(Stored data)
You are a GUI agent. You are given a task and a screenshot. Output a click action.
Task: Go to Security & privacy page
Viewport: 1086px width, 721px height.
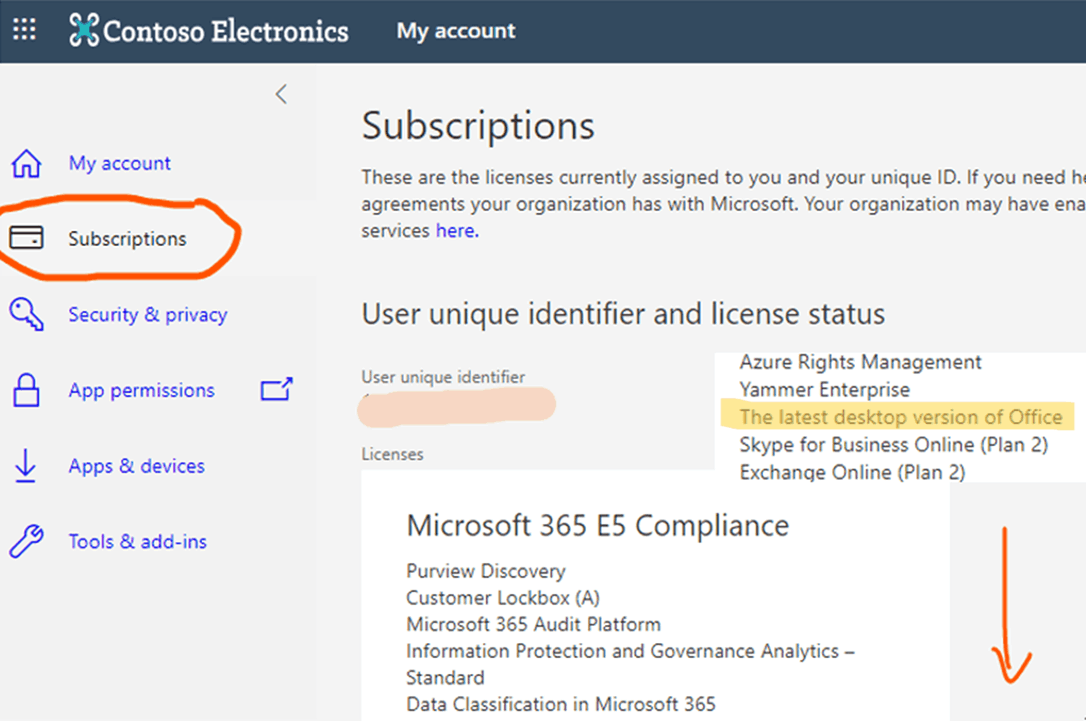coord(147,315)
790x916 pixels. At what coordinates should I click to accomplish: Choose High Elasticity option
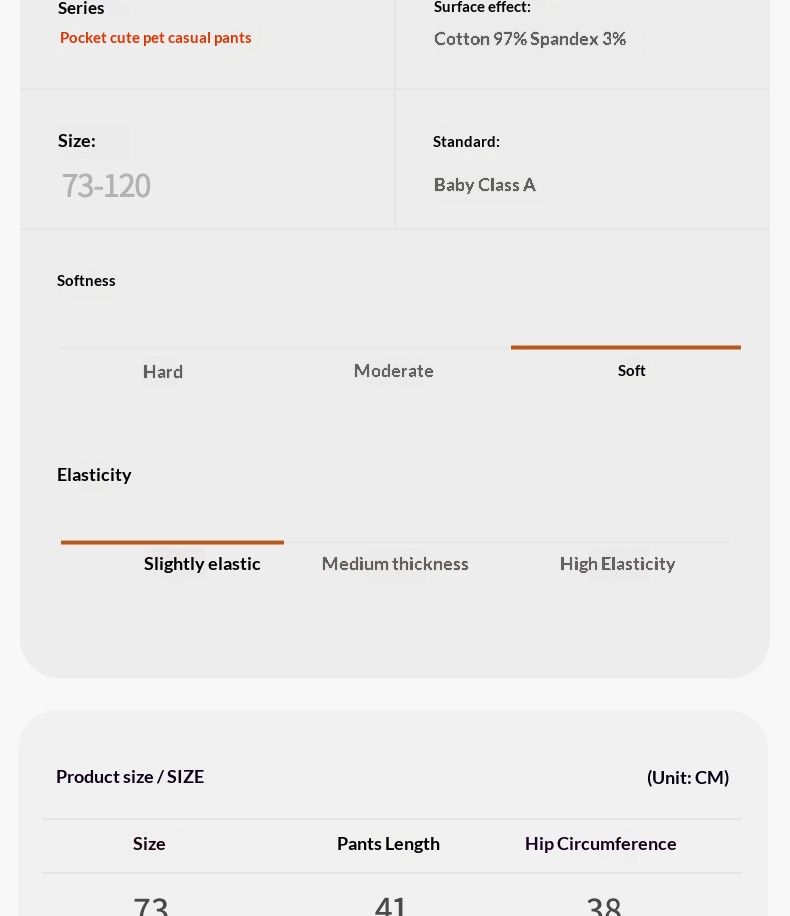(617, 564)
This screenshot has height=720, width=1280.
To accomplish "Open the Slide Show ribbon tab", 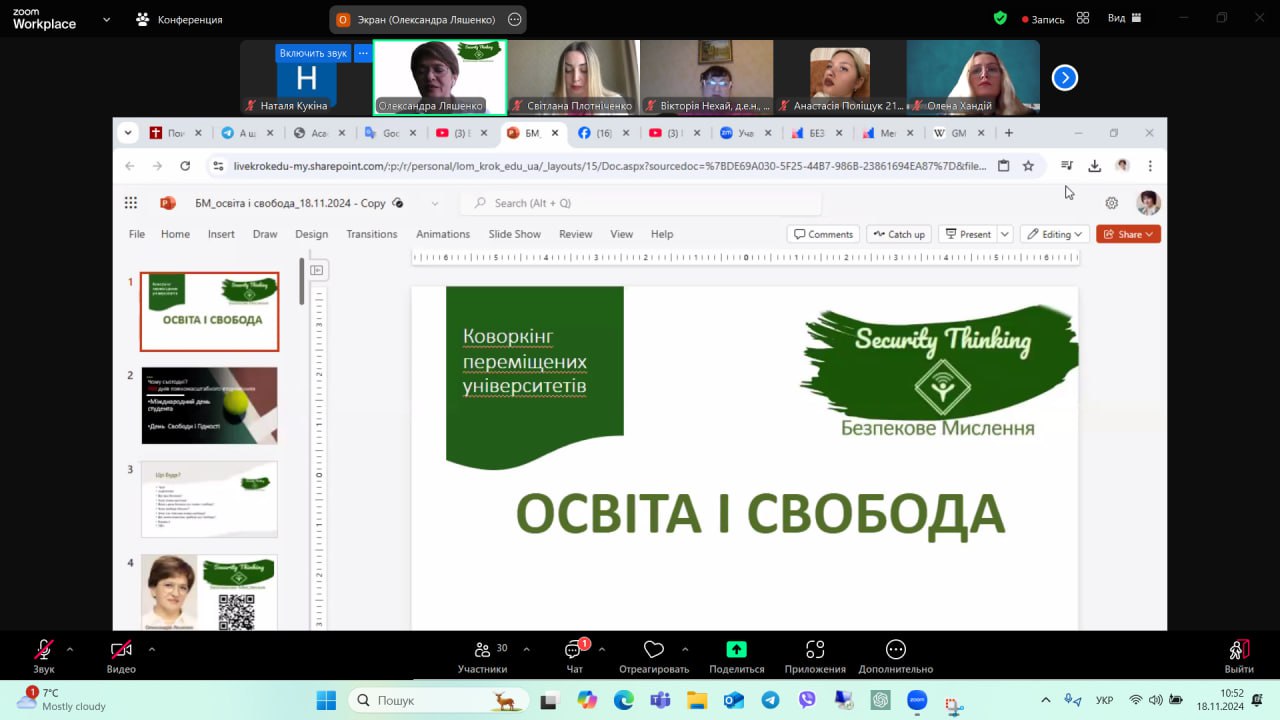I will (x=514, y=234).
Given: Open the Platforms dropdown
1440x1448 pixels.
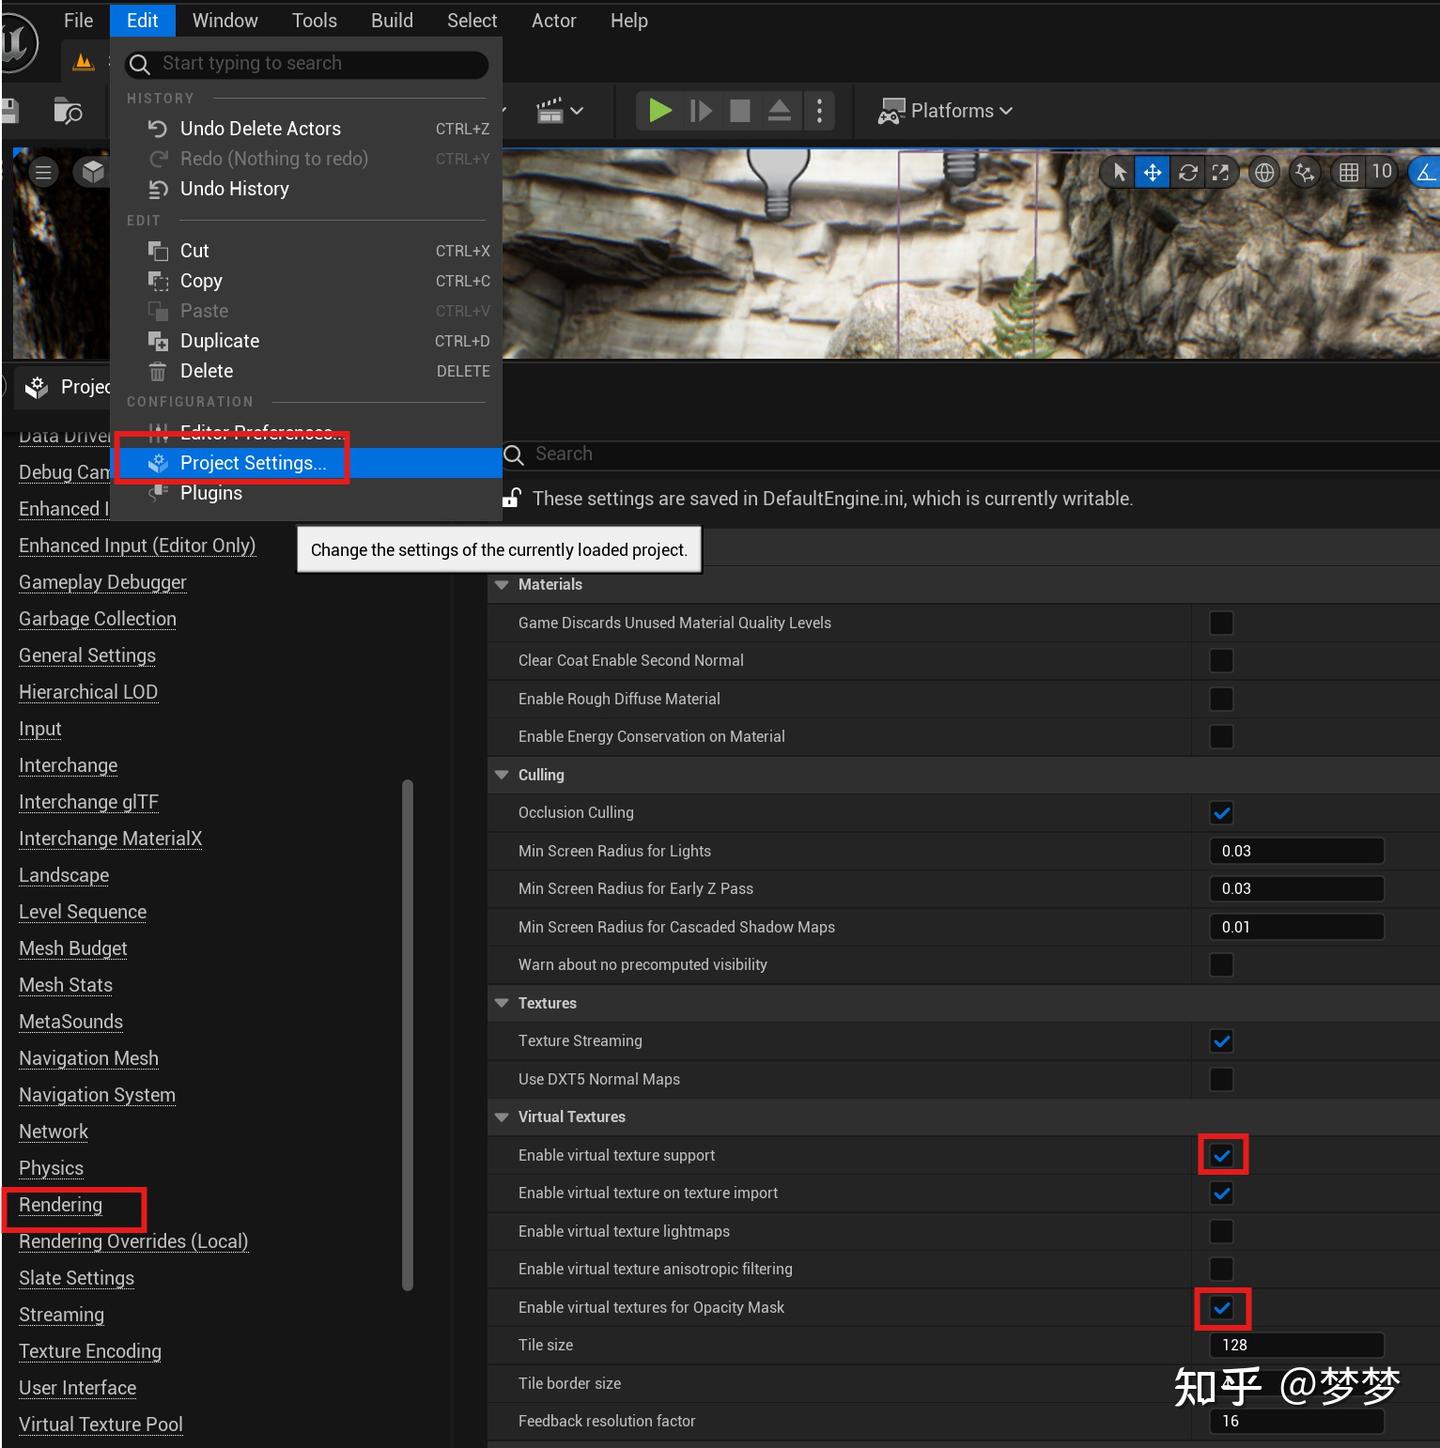Looking at the screenshot, I should point(944,110).
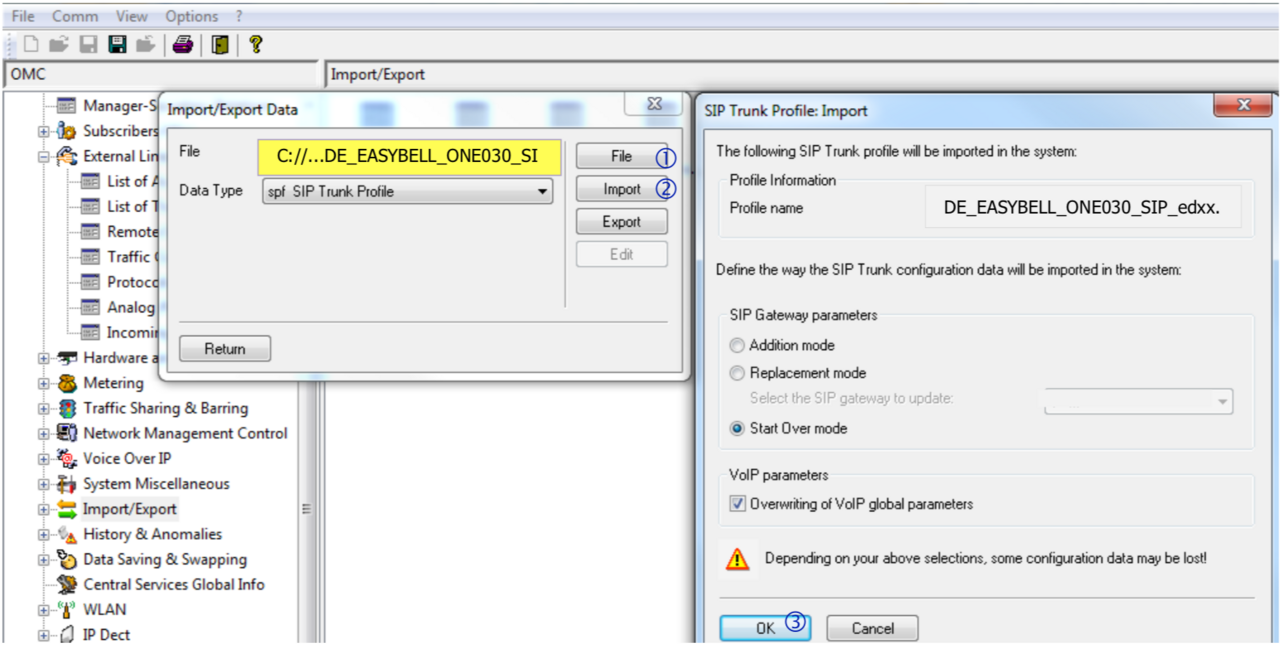Click the yellow question mark help icon
Viewport: 1280px width, 645px height.
coord(255,44)
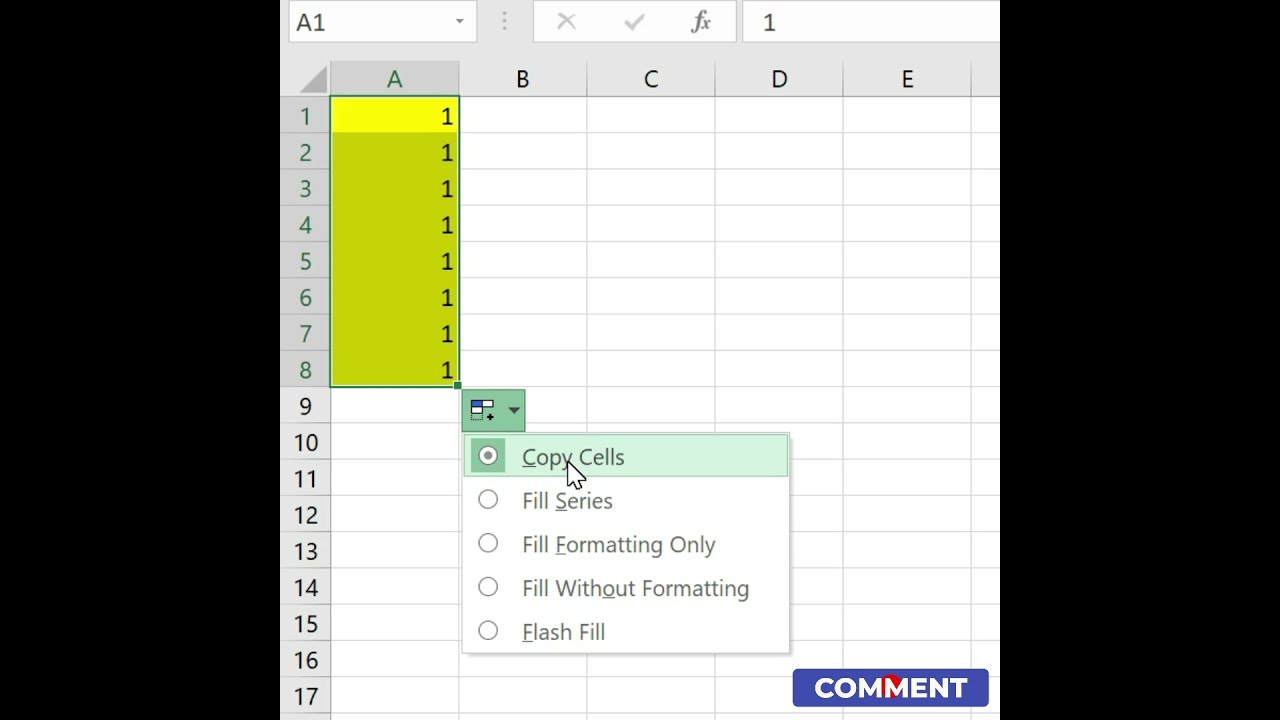
Task: Click the Select All corner triangle
Action: [313, 79]
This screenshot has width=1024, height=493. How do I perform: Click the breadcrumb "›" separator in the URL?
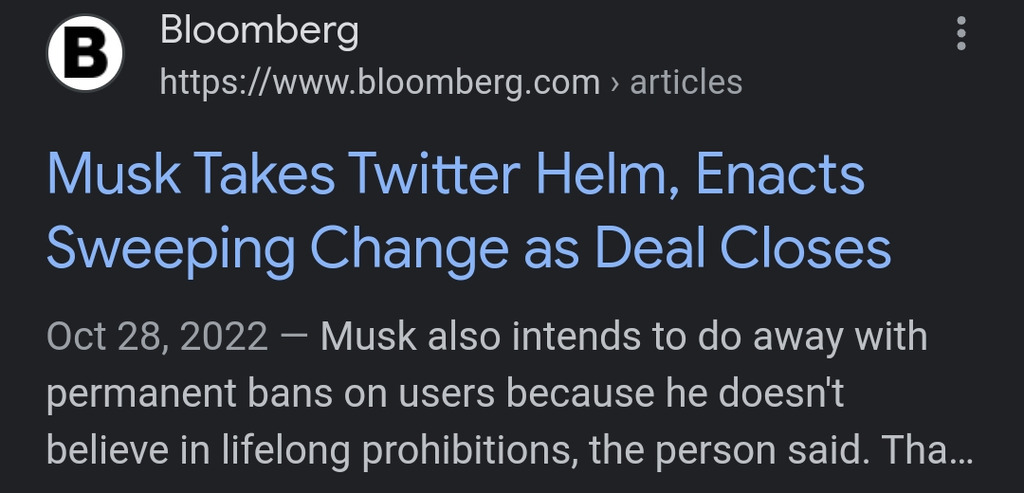[x=614, y=82]
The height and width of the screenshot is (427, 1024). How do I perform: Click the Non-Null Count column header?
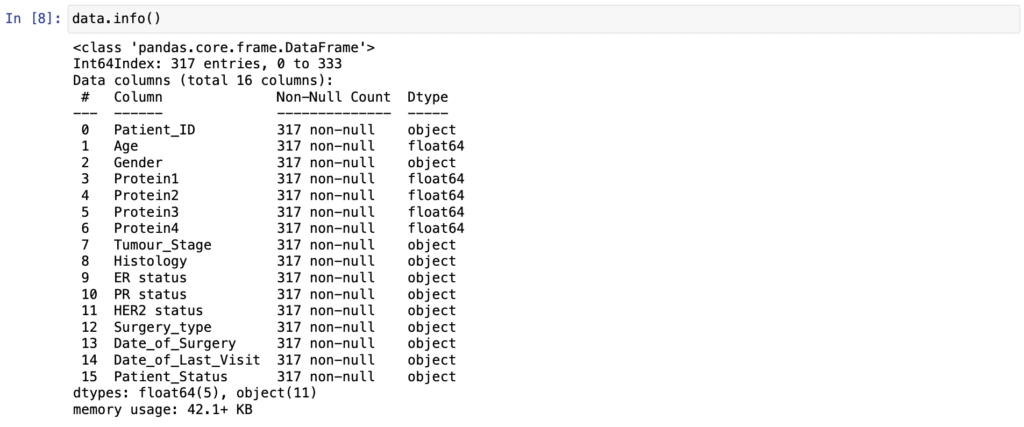coord(334,97)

### What is being asked
Retype, exactly as written, each line from the one containing "This screenshot has width=1024, height=493." through the end of the data above, and leave out every picture.

### Response box
This screenshot has width=1024, height=493. How do I perform: Click the breadcrumb "›" separator in the URL?
[x=614, y=82]
The height and width of the screenshot is (427, 1024). How do I perform: Click the Non-Null Count column header?
coord(334,97)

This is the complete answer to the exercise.